Why bother you with all of this personal blog stuff?  It’s about obligations.

The other day, a bright young man met with me at lunch to ask me questions about the American Healthcare System. Interestingly enough, I don’t believe that  my answers were what he had expected. You see, we have certain beliefs about our rights to generate, earn, and receive money in this country. What is missing, however, is a realistic reward system that aligns the appropriate reimbursements with the actual needs of the country. When he asked me how many hospitals would invest in purchasing his product, one that might help to eliminate hospital infections, my response was “Not many.”

You see, with obligatory bottom line orientations, many of the hospital CEO’s and CFO’s are not anxious to spend money on a  product that might work.  More importantly, with a lack of transparency, the public exposure that most organizations have relative to this infection problem is still somewhat limited.  It was easy to explain that if “St. Elsewhere” was exposed for having a 24% infection rate, not unlike a five star hotel having bed bugs, you can darn well bet that something would be done and done quickly, but the issue is not so pressing when it is under the basket.

Data excerpts —

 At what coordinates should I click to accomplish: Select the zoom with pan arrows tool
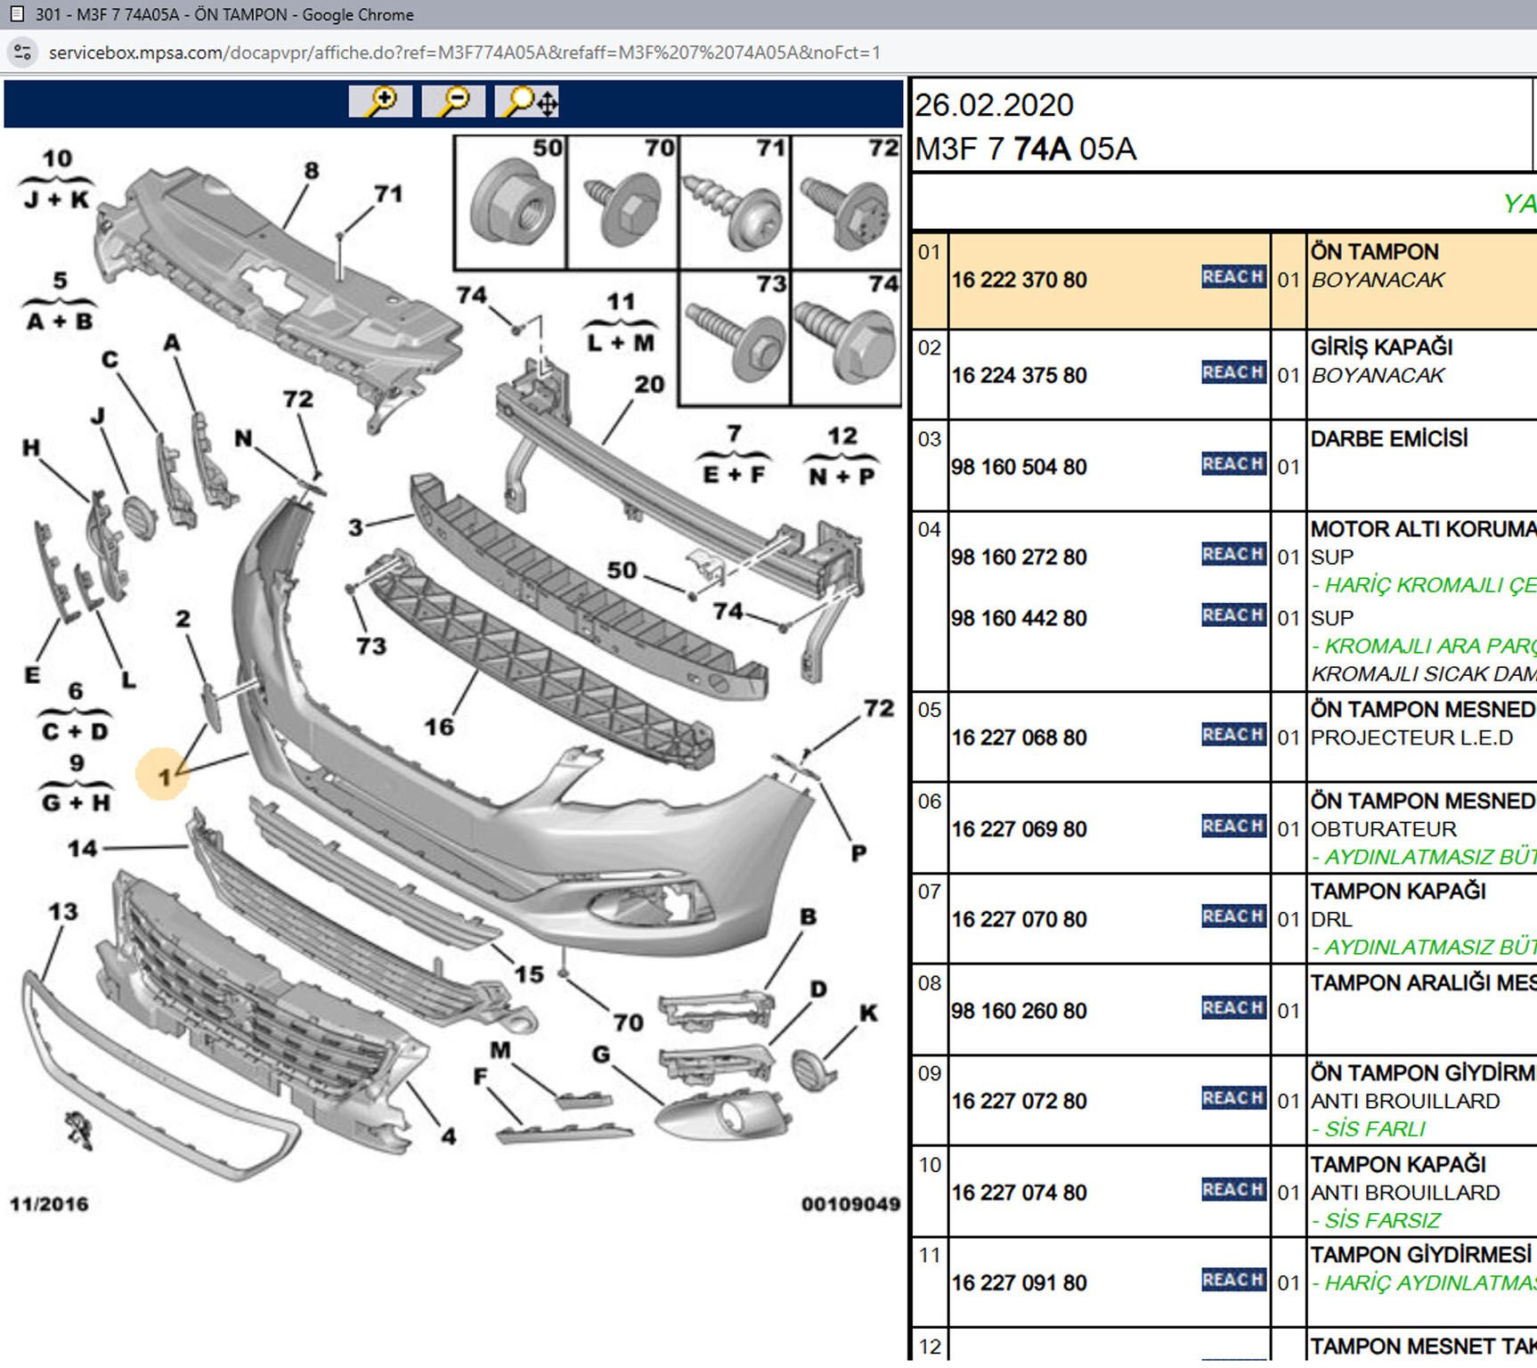[x=529, y=102]
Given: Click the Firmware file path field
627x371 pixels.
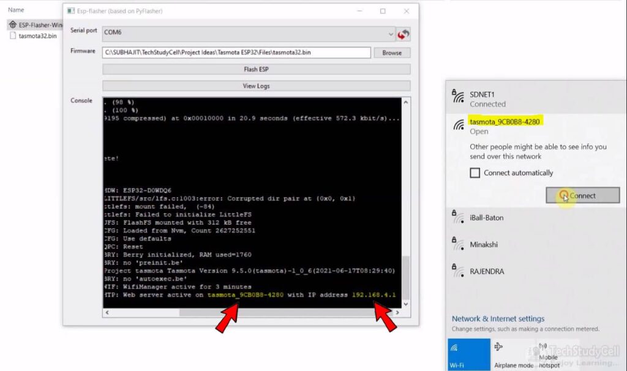Looking at the screenshot, I should 236,53.
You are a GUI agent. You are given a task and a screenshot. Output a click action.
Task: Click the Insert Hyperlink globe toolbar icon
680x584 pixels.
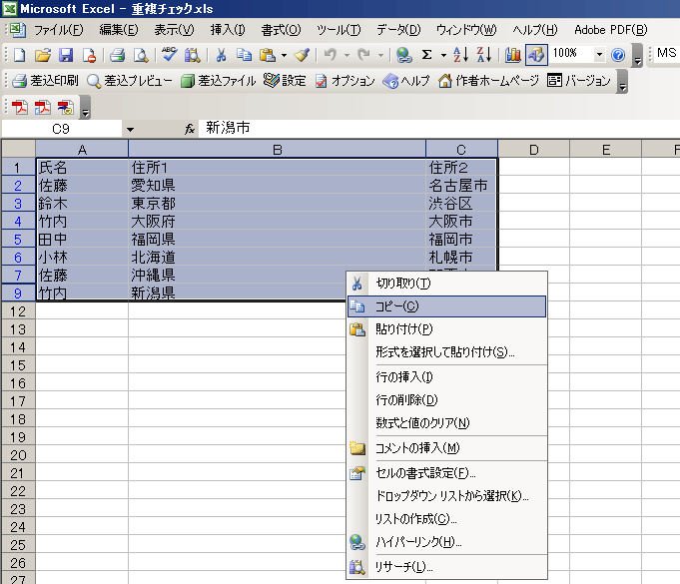[x=403, y=55]
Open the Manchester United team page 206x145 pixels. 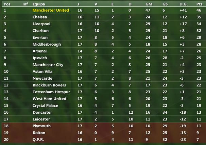51,10
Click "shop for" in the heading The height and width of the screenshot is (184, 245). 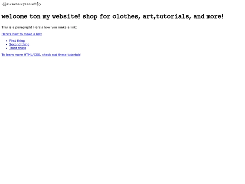coord(96,17)
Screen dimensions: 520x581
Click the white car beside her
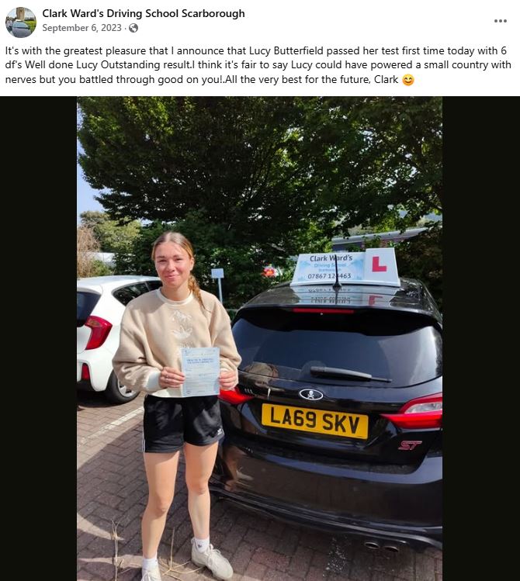[113, 337]
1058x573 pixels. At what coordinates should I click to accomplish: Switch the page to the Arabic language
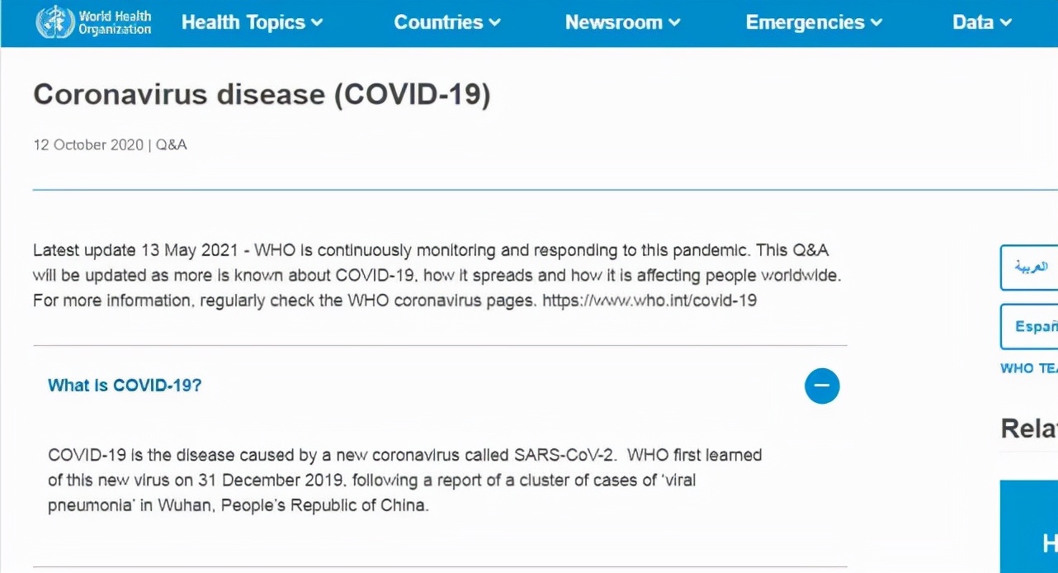pyautogui.click(x=1029, y=268)
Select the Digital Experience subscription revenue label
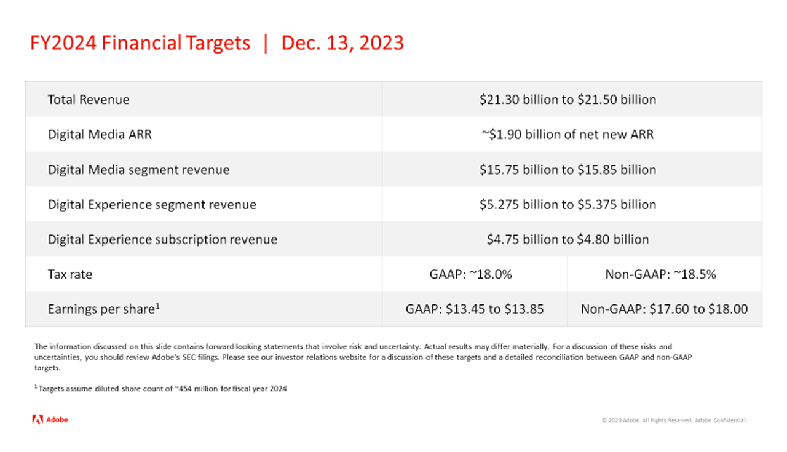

Tasks to carry out —
(a) Answer these questions about the blog excerpt on hospital infections:
(i) Who met with the writer at lunch, and what did he ask about?
(ii) How did the writer answer when asked how many hospitals would invest in his product?
(iii) What infection rate does the excerpt give for "St. Elsewhere"?
(b) Extend the blog excerpt on hospital infections, picking up right after its final sentence.
The listing has no connection to the text.

Answer section —
(a)
(i) A bright young man; he asked about the American Healthcare System.
(ii) "Not many."
(iii) 24%.

(b)
Over the last few years, I have lost some wonderful friends who have had fantastic surgeries at highly respected hospitals.  These surgeries would have been impossible to have in a “normal” hospital, but, having said that, two of them died and one lingered near death for two years due to the infections they acquired there.

If this was widely publicized public knowledge, might he be able to sell more product?  The question was rhetorical and the answer is absolutely, positively, yes. So, back to obligations. Why is it that we must be exposed in order to become aggressive about serious problems in our systems?  The answer is simple: It costs money, and resource allocation is the number one challenge of most hospitals.  Hence my point about our financial incentives.  If we were reimbursed, rewarded and paid, not in an unconnected, cottage industry manner, our treatment regimes and protocols would change.  If we knew that it would be our financial responsibility to amputate limbs for advanced diabetes, would we be more eager to spend money on wellness initiatives?

Truthfully, it’s our obligation, and, as our fellow human beings suffer, we are currently seeing a movement toward political groups intent upon repealing reform measures. That is a backward view of an already complex challenge. It is our obligation to help our fellow man. “Do unto others …or pray you don’t lose your health insurance.”


Planetree or Bust!

October 4th, 2009

Those who have worked with me know that I have been unequivocally one of the most loyal supporters of the Planetree Philosophy of care in the world.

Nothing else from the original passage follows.